How to fix this ? From where I can download the database_PKs.txt file, as someone was mentioning in other post.

@metageni - would be good, if you could upload the files somewhere, just in case if some installations were missing some required files, OR, what do you think?

metageni commented 5 years ago

@abhijeetsingh1704 which version of Superfocus are you running?

Did you run superfocus_downloadDB to download the blast database?

It is odd because this file comes with the tool installation (https://github.com/metageni/SUPER-FOCUS/tree/4bdaefff32fef9ad031345c7ded93a089807ce83/superfocus_app/db)

abhijeetsingh1704 commented 5 years ago

abhijeet@abhijeet:~$ superfocus -v SUPER-FOCUS 0.34

The version is the newest as you mentioned, V0.34, nevertheless i will get the database_PKs.txt file and will put it in db, and hope it would work.

metageni commented 5 years ago

If not, please try installing it with pip (pip3 install superfocus)

GenomicaMicrob commented 5 years ago

no database_PKs file when installed with conda (and the db formatted with it), and if I download the file from github, it says "IndexError: list index out of range". Indeed the installation need some polishing.

metageni commented 5 years ago

Hi @GenomicaMicrob, Please try to install it with pip and let me know how it goes. I'm still working with conda to see what's up.

Thomieh73 commented 4 years ago

Hi, I was just about the set-up Super-focus and I wondered about the database that I could download. When was it created?

Thomieh73 commented 4 years ago

Hi I tried setting up the database but that failed using the normal route. But with a bit fidling it worked. What did I do?

I installed super-focus using conda in an enviroment only for super-focus. I have tried both commands available on the conda pages. https://anaconda.org/bioconda/super-focus

The first command installed version 0.34 and the second command installed 0.33.

After the first installation I manually downloaded the database as indicated, and I then went to the step to set up the databases. With both installations this crashed due to the fact that it could not write to the folder. When I checked the folder, where it should be written, a sub folder of the superfocus_app folder, I find that the folder db was missing.

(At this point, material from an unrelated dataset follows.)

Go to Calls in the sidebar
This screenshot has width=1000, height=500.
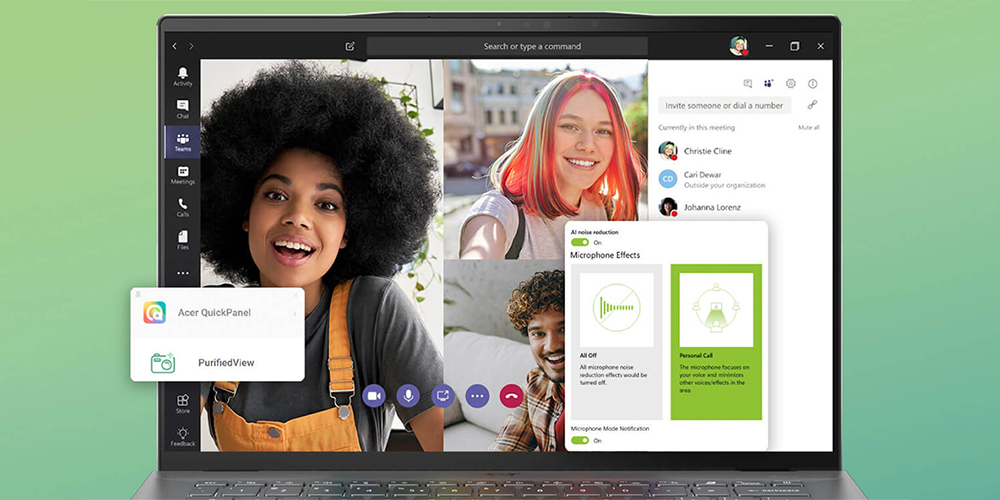pyautogui.click(x=182, y=207)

Not sure why....

I decided to start all over, and removed the conda iinstallation and the environment. Then I created a new environment with conda and installad python 3.7.0.

Next I ran: pip3 install superfocus

This install superfocus but the aligners were still missing.

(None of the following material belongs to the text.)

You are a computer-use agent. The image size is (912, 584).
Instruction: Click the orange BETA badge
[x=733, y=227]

Thus with conda I installed from the bioconda channel: blast (2.9.0), diamond (0.9.26) and rapsearch (2.24).

Then I started again with building the database with the command

superfocus_downloadDB -i clusters -a rapsearch -c 90

This again failed because the directory where the DB_90 has to be stored is missing, In fact the whole db directory is missing and the command spits out that it can not write files.

To solve this I downloaded the github repo and then manually put the db folder, inside the: superfocus_app folder

Then it worked to create a database.

So could it be that the db folder is not added to the pip and the conda repos when they are created, since the github repo has this gitignore file in it ? I am not sure how that works,

Thomas

metageni commented 4 years ago

Hey @Thomieh73, thanks for the feedback. I'm glad you were able to figure this out.

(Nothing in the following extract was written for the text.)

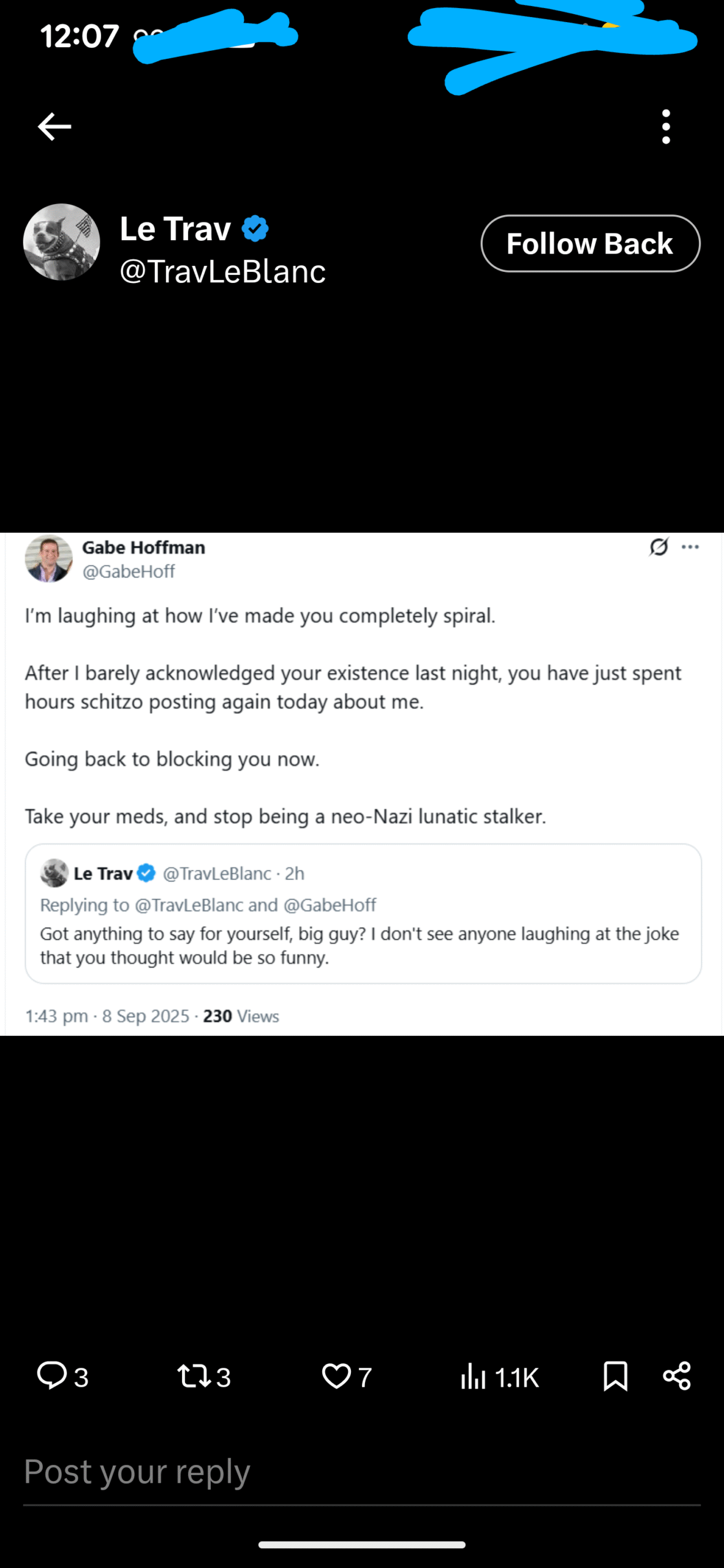Tap the Le Trav display name
This screenshot has height=1568, width=724.
[x=175, y=228]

There is something wrong with the bioconda installation that I have not figured out yet. I will take it down and put it back once it works fine.

In the meantime, please should be fine with the pip version - I just installed it with no problem. (pip superfocus, download db, and run superfocus_downloadDB). I think the problem you just had has to do with some system permission, which limits the database creating. I heard the same problem from other people, but I was not able to reproduce. A tip that I put on the README is to download the small version of the database and try to format it. It makes much easier to debug, etc.

Sorry again for the problems you had, but I'm glad you figure it out.

Best

Geni

Thomieh73 commented 4 years ago

I had checked the permission, but that all seemed okay. My database creation basically failed because the superfocus bioconda installation does not create this db folder in the superfocus-app folder. And the superfocus_downloadDB script does not do that right? it already has to be there to function.